PAHO Launches New Initiative to Eliminate Mother-to-Child Transmission of Four Diseases

To end mother-to-child transmission (EMTCT) of HIV, syphilis, Chagas disease, or hepatitis B in Latin America and the Caribbean by 2020, the Pan American Health Organisation (PAHO) has launched the framework EMTCT-PLUS, a roadmap with strategies and interventions that targeted women before and during pregnancy, and also new mothers and their babies.

In a release yesterday, PAHO has stated that every year, about 2,100 children in Latin America and the Caribbean were born with HIV or contracted it from their mothers; 22,400 were infected with syphilis; 9,000 were born with Chagas disease; and 6,000 contracted the hepatitis B virus.

If not detected and treated in time, these infections could cause miscarriages, congenital malformations, neurological and heart problems, cirrhosis, liver cancer, and in some cases, even death.
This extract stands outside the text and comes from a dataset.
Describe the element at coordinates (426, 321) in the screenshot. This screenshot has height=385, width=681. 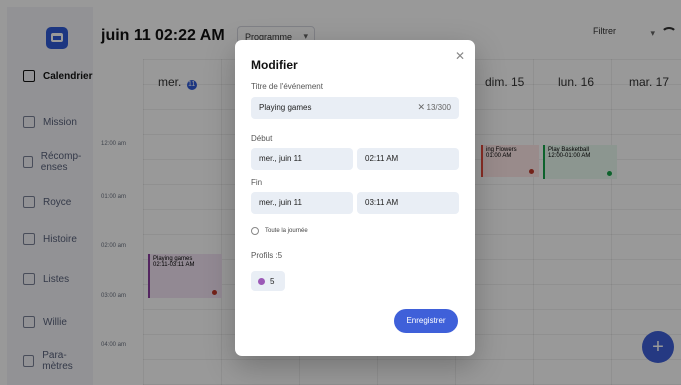
I see `save-button: Enregistrer` at that location.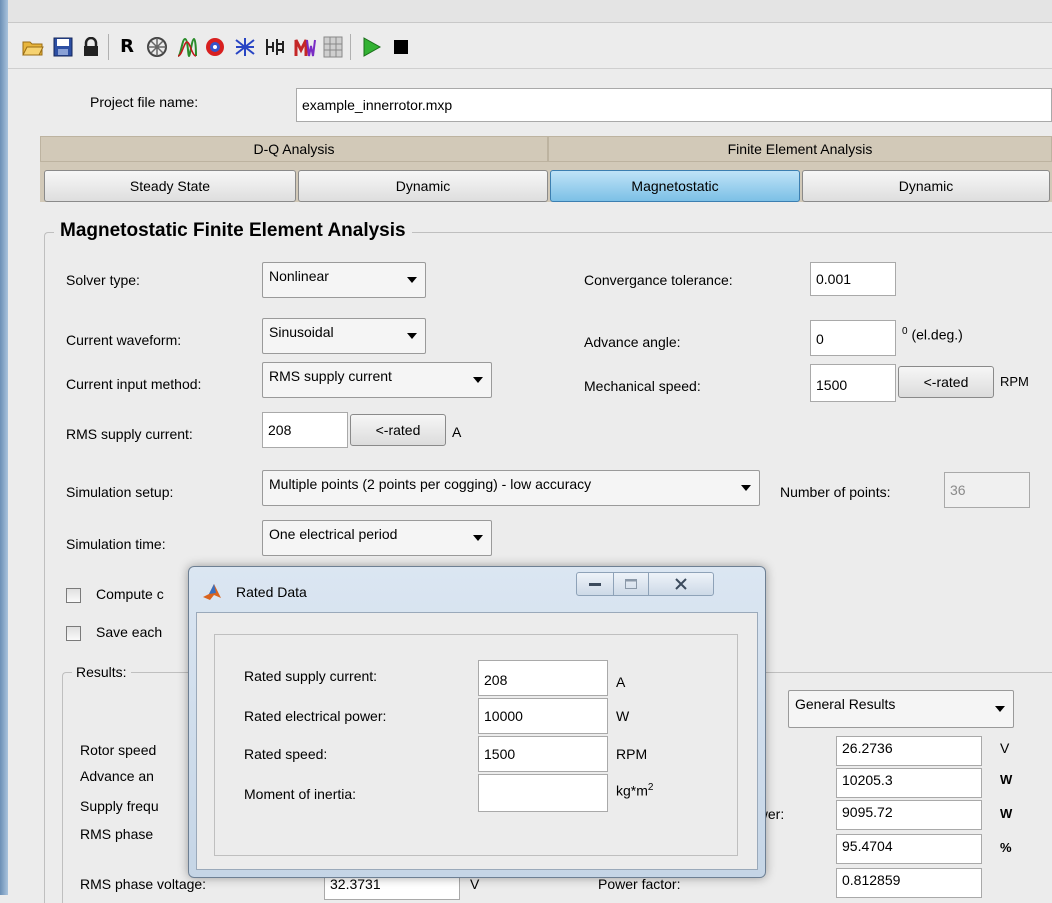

“The new framework is an opportunity to integrate and redouble efforts to diagnose and treat pregnant women during prenatal check-ups to prevent miscarriages, fetal malformations, and deaths from syphilis, and to keep children from being infected with diseases such as HIV, hepatitis B, or Chagas disease, with serious long-term health consequences,” said Suzanne Serruya, director of PAHO’s Latin American Center for Perinatology (CLAP).

Latin American and Caribbean countries have been working since 2010 to eliminate mother-to-child transmission of HIV and syphilis as public health problems through the Strategy and Plan of Action for EMTCT.

Since then, the countries have managed to reduce new infections in children by 55 per cent from 4,700 to 2,100 between 2010 and 2015, preventing some 28,000 children from being infected with HIV.

To reduce mother-to-child transmission of these four diseases to a minimum, the PAHO initiative proposed universal screening of all pregnant women, a policy that every country in the region and the world has adopted for the diagnosis of HIV and syphilis, though not yet for Chagas disease and hepatitis B.

As of 2016, the 51 countries and territories in the Americas had included hepatitis B in their official vaccination schedules, with a dose of the vaccine administered at two, four and six of age.

Regional vaccination coverage of the three-dose series was estimated at 89 per cent and coverage of the dose for newborns, at 75 per cent.

While the success of vaccination programmes in the Americas suggested the elimination of perinatal and early childhood transmission of hepatitis B was feasible, access must be expanded to ensure that the vaccine reached at least 95 per cent of children, beginning with a dose for newborns in first 24 hours of life.

PAHO stated the fight against Chagas disease has focused on vector control, environmental clean-up, and the screening of blood for transfusions. However, the next step toward eliminating this disease as a public health problem was to focus on preventing mother-to-child transmission, which accounted for about one-third of new infections.

About 1.12 million women of reproductive age in the region were infected with T. cruzi, the parasite that caused the disease.